# Hybrid In-Place Merge Sort

Two truly simple sorting algorithms are shown in my previous blog https://duvanenko.tech.blog/2021/11/26/two-simple-sorting-algorithms/. These algorithms are both in-place and perform surprisingly well compared to standard C++ sort, especially when sufficient memory is available. In this blog, let’s see if we can raise the performance bar higher by adding slightly more complexity.

## Hybrid Bottom Up Merge Sort

Pure algorithms usually perform well, but hybrids have been used time and time again to perform even better. For instance, C++ standard combines Insertion Sort, Heap Sort, and Quicksort, into a high performance in-place sorting algorithm – called Introspective Sort.

Pure Bottom Up In-Place Merge Sort can also be combined with Insertion Sort, to create a higher performing sorting algorithm. Insertion Sort is in-place, which fits perfectly, for in-place usage.
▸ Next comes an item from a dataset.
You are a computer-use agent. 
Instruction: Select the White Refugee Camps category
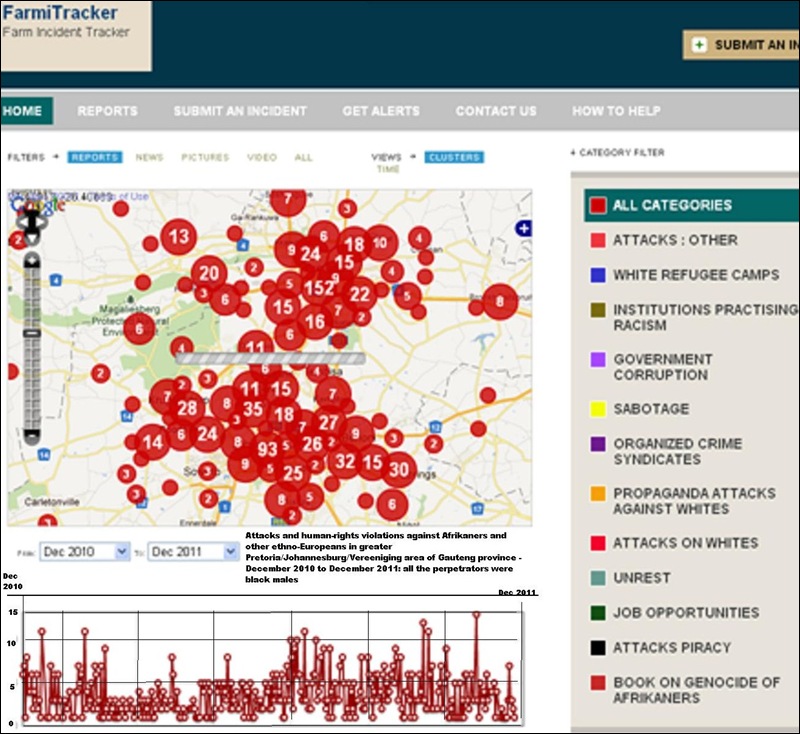[682, 275]
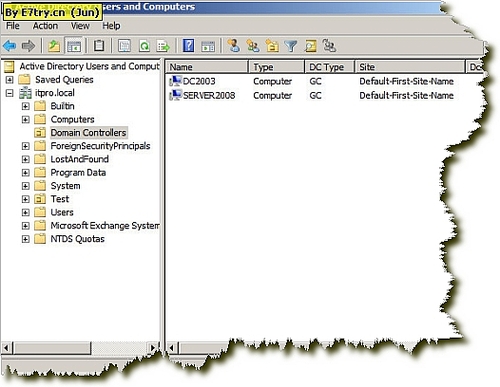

Insertion Sort is good at handling small sub-arrays, and that’s how we use it.

``````template< class _Type >
inline void merge_sort_bottom_up_inplace_hybrid(_Type* src, size_t l, size_t r)
{
if ((r - l) <= 32) {
insertion_sort(src + l, r - l + 1);
return;
}
size_t m = 32;
for (size_t i = l; i <= r; i += m)
insertion_sort(src + i, __min(m, r - m + 1));
for (; m <= r - l; m = m + m)
for (size_t i = l; i <= r - m; i += m + m)
std::inplace_merge(src + i, src + i + m, src + __min(i + m + m, r + 1));
}
``````

The above implementation starts out by splitting the input array into 32-element sub-array chunks, sorting each of them, before continuing on with the pure bottom up merge algorithm.
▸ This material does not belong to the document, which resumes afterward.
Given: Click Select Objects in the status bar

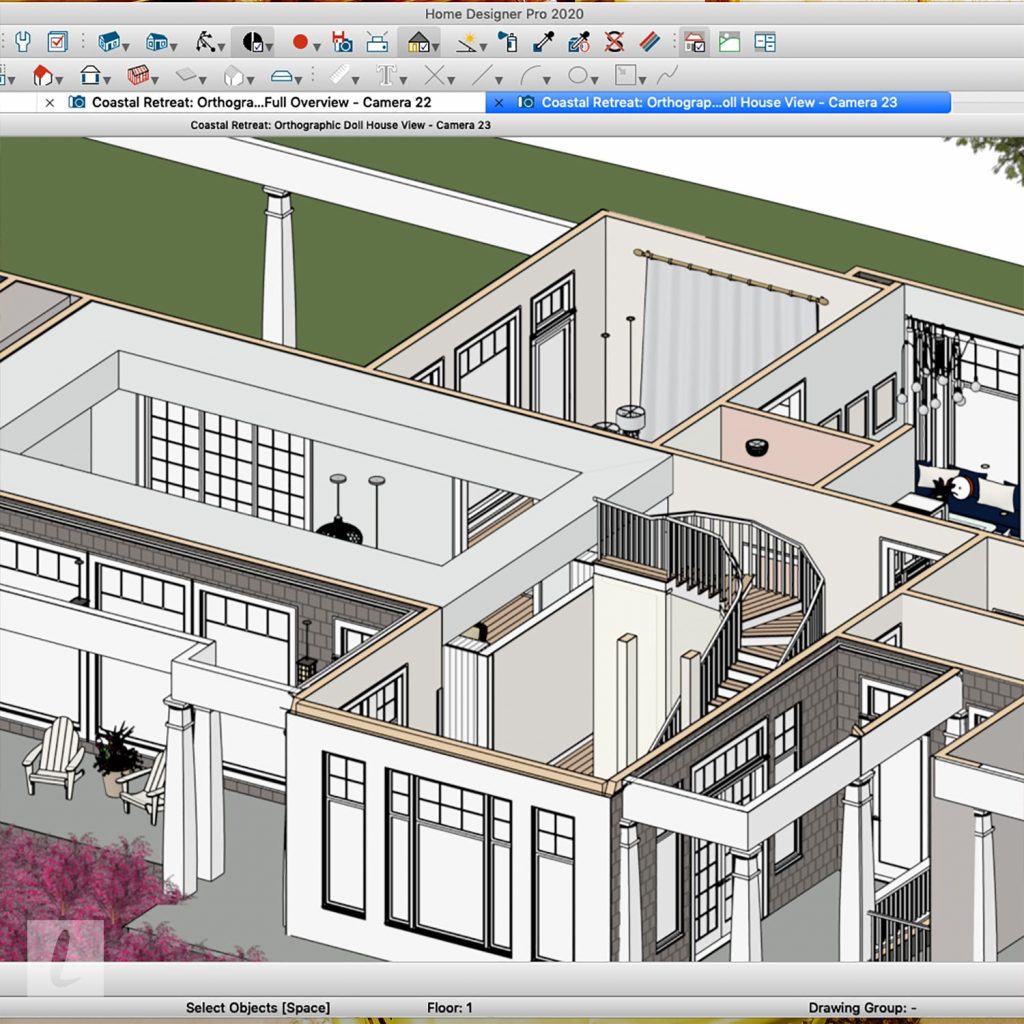Looking at the screenshot, I should (258, 1008).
### Hybrid Divide-And-Conquer Merge Sort

Divide-and-conquer algorithms are made for hybrids, especially to process the leaf nodes of the recursive tree, as shown in the implementation below:

``````template< class _Type >
inline void merge_sort_hybrid_inplace(_Type* src, size_t l, size_t r)
{
if (r <= l) return;
if ((r - l) <= 48) {
insertion_sort(src + l, r - l + 1);
return;
}

size_t m = l + (r - l) / 2;   // computes the average without overflow

merge_sort_hybrid_inplace(src, l,     m);
merge_sort_hybrid_inplace(src, m + 1, r);

std::inplace_merge(src + l, src + m + 1, src + r + 1);
}
``````

Insertion Sort is added to the implementation to handle sub-array chunks once recursive subdivision reaches less than 48 elements.

### Performance

Let’s see how well these two In-Place Merge Sort algorithms perform.
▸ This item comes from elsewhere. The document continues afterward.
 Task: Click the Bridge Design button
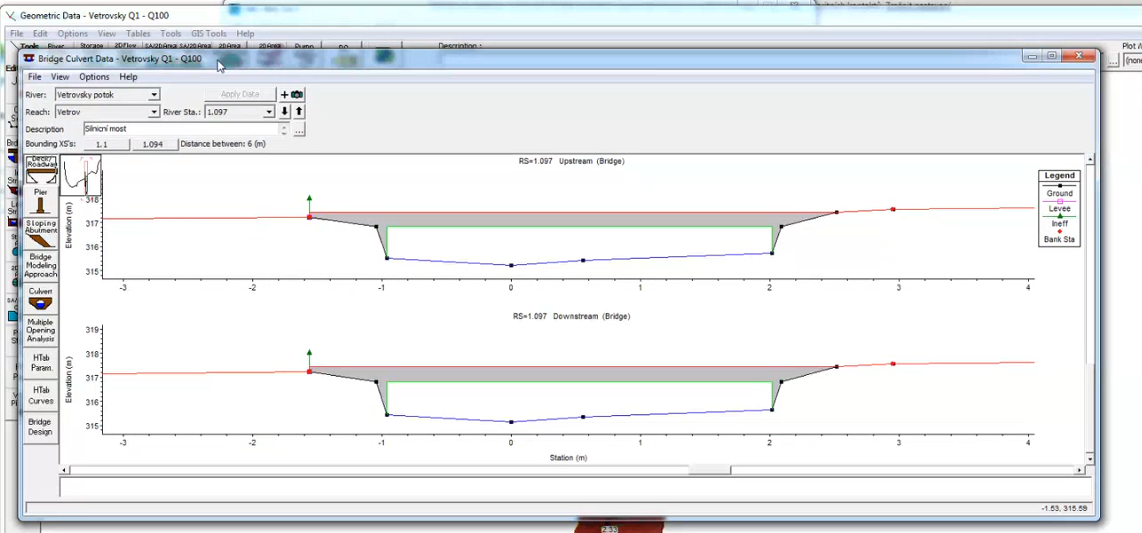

The bottom up in-place Merge Sort algorithm performance has been raised to be nearly identical to the standard C++ sort implementation. Divide-and-conquer algorithm performance also increased substantially and is equivalent to performance of the standard C++ sort. Both algorithms are in-place and both use a hybrid approach to raise performance by terminating recursion early.

### Conclusion

Two hybrid in-place Merge Sort algorithms have been developed. These are simple and competitive in performance to C++ standard sort algorithm, whenever sufficient memory resources are available, due to the adaptive nature of inplace_merge implementation. The algorithms shown run on a single processor core.

However, when memory resources are not available the above algorithms most likely perform worse than the standard C++ sort.

This is a great starting point for future Parallel In-Place Merge Sort implementations, which will run on many processor cores, and will take performance even higher.